Consequences Of Drunk Driving May Be Paying Off
ByNew research suggests that punishments for drivers whose blood alcohol content is measured above legal thresholds for impairment have reduced the likelihood of repeat offenses.
Benjamin Hansen, a University of Oregon economist, collected and analyzed data gathered from 1999 to 2011 in the state of Washington -- where a BAC over .08 is considered to be driving under the influence -- found a 17 percent reduction in recidivism. An additional 9 percent reduction was seen in cases involving blood alcohol content above .15, which constitutes an aggravated intoxication threshold.
BAC is the concentration of alcohol within a person's blood stream.
The findings appear to support efforts by the National Transportation Safety Board to lower the minimum BAC threshold to .05. However, Hansen said, the NTSB plan assumes an annual fatality reduction of 500 to 800 and fails to target the most dangerous drunk drivers.
"If you look at fatalities involving BAC between .05 and .08 there are about 800 a year," said Hansen, also a faculty research fellow of the National Bureau of Economic Research. "The NTSB has to be assuming that everyone who is now drunk driving at those levels is going to stop drinking and driving when the limit is lowered to .05."

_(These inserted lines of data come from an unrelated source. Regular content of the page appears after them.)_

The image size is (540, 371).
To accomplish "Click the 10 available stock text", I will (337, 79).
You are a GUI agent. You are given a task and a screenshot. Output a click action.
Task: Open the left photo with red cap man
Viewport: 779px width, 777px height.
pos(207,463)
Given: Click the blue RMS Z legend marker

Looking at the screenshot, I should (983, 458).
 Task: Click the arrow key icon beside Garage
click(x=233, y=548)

In reality, he said, most fatal accidents involved drivers with BACs ranging from .13 to .24. In Washington, he said, the average drunk driver involved in a fatality had BACs at least two times the legal limit.

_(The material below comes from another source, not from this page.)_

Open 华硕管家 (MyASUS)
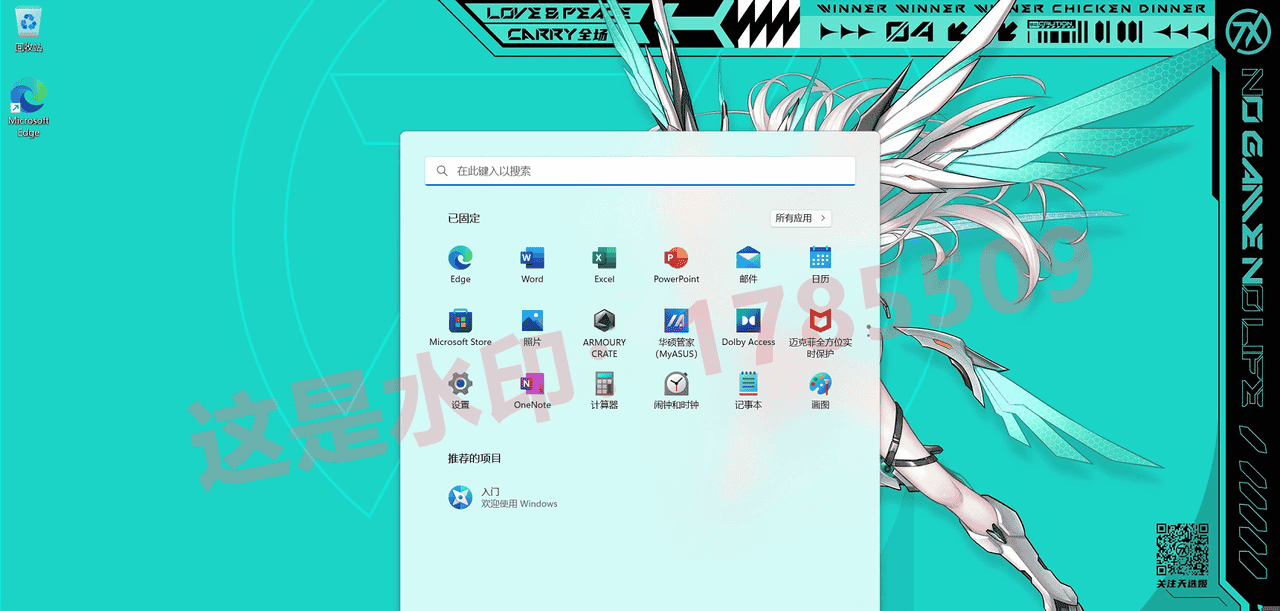The height and width of the screenshot is (611, 1280). coord(676,322)
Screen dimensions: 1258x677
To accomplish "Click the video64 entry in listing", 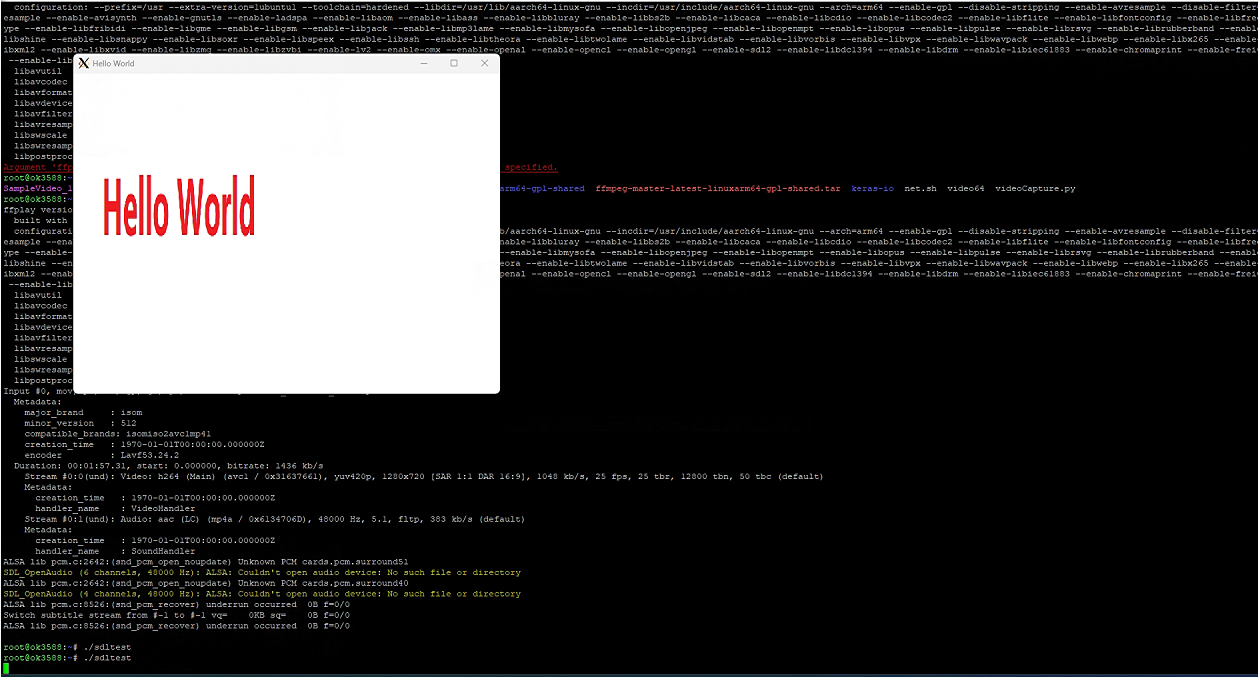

"These drivers are the most costly. In terms of fatality risk, a person with a BAC of .15 is about 20-30 times more dangerous than a person who is sober," Hansen said. "I think we might see even greater benefits if we were to increase the sanctions, or punishments, more steeply along the BAC distribution."
An additional step, he said, would be to lower the threshold for aggravated BAC to .12. Such steps, he wrote in the study, might make drivers "internalize the external costs of drunk driving."
The findings are detailed in the April issue of American Economic Review.